During the years 1919 and 1920 two phenomena made their appearance in the state of Massachusetts. One was national, the other local. The first was Mitchell Palmer’s red delirium which caused him to hunt radicals with the same zeal but much more frenzy than the old Massachusetts witch hunters in every corner of the land. The second was a wave of payroll robberies obviously executed by a skilled and experienced gang of bandits.
In April, 1920, both these currents crossed the paths of Sacco and Vanzetti. Their friend Andrea Salsedo was arrested by Palmer’s “heroes,” tortured, held incommunicado for 11 weeks and thrown from the eleventh story of the Department of Justice office in New York City to his death. This happened on May 4, 1920. Early in April the Slater and Merrill Shoe Factory paymaster was murdered in Bridgewater, Massachusetts, and some $15,000 carried off. On May 5, Sacco and Vanzetti were arrested in South Braintree, Massachusetts, and held on suspicion of being the guilty bandits. After he nabbed them, Chief of Police Stewart discovered, with the aid of Department of Justice agents, that he had two dangerous radicals marked for “watching” in Department files in Washington.
What happened after that, though it lasted seven long and torturous years, is fairly familiar to the American people. It ended ten years ago in the electric chair at Charlestown Jail in Massachusetts. The finest minds in the world, the greatest masses of workers and their friends, made their protest known to the American government, through its embassies, before its government buildings, in the streets and roadways of America.

### Task set
[A] State whether each statement below agrees with the text on the Sacco and Vanzetti case. Answer yes or no for each, and quote the deciding words of the text.
(i) Andrea Salsedo was held incommunicado for 11 weeks.
(ii) Sacco and Vanzetti were arrested in Bridgewater, Massachusetts.
(iii) The case ended in the electric chair at Charlestown Jail.
[B] Rewrite the portion of the Sacco and Vanzetti text between "In April, 1920, both" and "files in Washington.", inclusive, replacing "paymaster" with "cashier".

### Available data
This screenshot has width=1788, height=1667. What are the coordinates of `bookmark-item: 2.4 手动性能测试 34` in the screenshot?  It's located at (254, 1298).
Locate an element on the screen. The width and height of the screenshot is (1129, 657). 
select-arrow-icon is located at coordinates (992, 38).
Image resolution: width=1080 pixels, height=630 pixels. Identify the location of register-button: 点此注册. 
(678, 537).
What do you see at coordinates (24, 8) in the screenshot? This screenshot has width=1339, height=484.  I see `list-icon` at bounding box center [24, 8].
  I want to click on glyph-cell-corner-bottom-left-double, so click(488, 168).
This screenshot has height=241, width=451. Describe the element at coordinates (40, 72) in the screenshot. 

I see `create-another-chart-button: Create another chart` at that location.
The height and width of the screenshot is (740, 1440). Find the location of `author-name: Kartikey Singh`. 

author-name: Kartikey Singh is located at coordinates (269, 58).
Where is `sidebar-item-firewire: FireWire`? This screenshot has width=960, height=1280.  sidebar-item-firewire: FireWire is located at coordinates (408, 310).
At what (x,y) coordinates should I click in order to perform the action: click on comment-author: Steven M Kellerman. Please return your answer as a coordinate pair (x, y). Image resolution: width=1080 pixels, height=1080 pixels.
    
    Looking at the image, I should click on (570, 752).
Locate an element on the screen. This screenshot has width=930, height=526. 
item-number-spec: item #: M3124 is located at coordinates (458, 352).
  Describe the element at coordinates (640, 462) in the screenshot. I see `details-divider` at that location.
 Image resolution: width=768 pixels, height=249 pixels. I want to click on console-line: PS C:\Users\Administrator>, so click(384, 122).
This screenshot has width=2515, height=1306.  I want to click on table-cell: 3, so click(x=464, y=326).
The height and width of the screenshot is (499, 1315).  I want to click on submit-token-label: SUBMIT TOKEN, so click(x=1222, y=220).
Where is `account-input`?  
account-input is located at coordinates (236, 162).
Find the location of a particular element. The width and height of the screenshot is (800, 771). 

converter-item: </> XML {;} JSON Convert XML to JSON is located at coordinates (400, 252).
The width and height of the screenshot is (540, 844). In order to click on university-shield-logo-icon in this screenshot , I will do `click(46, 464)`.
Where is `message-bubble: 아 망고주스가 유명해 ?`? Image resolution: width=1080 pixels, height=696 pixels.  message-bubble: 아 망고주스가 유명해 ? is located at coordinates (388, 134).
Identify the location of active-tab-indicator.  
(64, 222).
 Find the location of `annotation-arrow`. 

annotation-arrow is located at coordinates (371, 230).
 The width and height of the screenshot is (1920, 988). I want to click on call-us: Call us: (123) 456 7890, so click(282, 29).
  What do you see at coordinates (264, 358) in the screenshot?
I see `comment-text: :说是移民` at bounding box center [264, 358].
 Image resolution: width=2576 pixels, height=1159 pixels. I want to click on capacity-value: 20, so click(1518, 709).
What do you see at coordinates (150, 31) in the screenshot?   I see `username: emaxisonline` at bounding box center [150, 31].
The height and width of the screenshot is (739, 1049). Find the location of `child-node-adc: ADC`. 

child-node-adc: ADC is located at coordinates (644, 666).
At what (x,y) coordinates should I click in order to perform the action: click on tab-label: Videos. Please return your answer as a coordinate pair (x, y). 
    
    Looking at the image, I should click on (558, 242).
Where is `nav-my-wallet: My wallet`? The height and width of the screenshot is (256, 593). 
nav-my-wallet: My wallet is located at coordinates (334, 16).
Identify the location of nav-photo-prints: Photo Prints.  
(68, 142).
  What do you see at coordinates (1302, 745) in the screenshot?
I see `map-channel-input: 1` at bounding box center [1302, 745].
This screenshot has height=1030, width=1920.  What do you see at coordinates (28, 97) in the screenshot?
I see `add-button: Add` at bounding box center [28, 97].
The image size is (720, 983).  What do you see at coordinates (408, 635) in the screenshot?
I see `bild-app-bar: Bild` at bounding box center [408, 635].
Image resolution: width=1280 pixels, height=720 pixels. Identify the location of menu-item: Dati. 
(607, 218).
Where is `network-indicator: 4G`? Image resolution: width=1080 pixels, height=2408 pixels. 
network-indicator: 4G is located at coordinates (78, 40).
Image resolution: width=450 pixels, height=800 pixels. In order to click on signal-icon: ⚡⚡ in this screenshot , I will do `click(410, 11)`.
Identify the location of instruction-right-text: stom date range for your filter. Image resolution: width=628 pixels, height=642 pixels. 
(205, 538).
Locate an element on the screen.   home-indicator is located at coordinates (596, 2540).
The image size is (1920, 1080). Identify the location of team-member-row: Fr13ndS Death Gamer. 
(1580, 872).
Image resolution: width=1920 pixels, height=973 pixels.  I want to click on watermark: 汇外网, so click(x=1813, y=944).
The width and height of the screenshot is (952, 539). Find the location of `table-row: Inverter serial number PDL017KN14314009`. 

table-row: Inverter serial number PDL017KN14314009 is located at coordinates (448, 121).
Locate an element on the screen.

### Solutions to each task
[A]
(i) Yes: "held incommunicado for 11 weeks"
(ii) No: "On May 5, Sacco and Vanzetti were arrested in South Braintree, Massachusetts"
(iii) Yes: "It ended ten years ago in the electric chair at Charlestown Jail in Massachusetts."

[B]
In April, 1920, both these currents crossed the paths of Sacco and Vanzetti. Their friend Andrea Salsedo was arrested by Palmer’s “heroes,” tortured, held incommunicado for 11 weeks and thrown from the eleventh story of the Department of Justice office in New York City to his death. This happened on May 4, 1920. Early in April the Slater and Merrill Shoe Factory cashier was murdered in Bridgewater, Massachusetts, and some $15,000 carried off. On May 5, Sacco and Vanzetti were arrested in South Braintree, Massachusetts, and held on suspicion of being the guilty bandits. After he nabbed them, Chief of Police Stewart discovered, with the aid of Department of Justice agents, that he had two dangerous radicals marked for “watching” in Department files in Washington.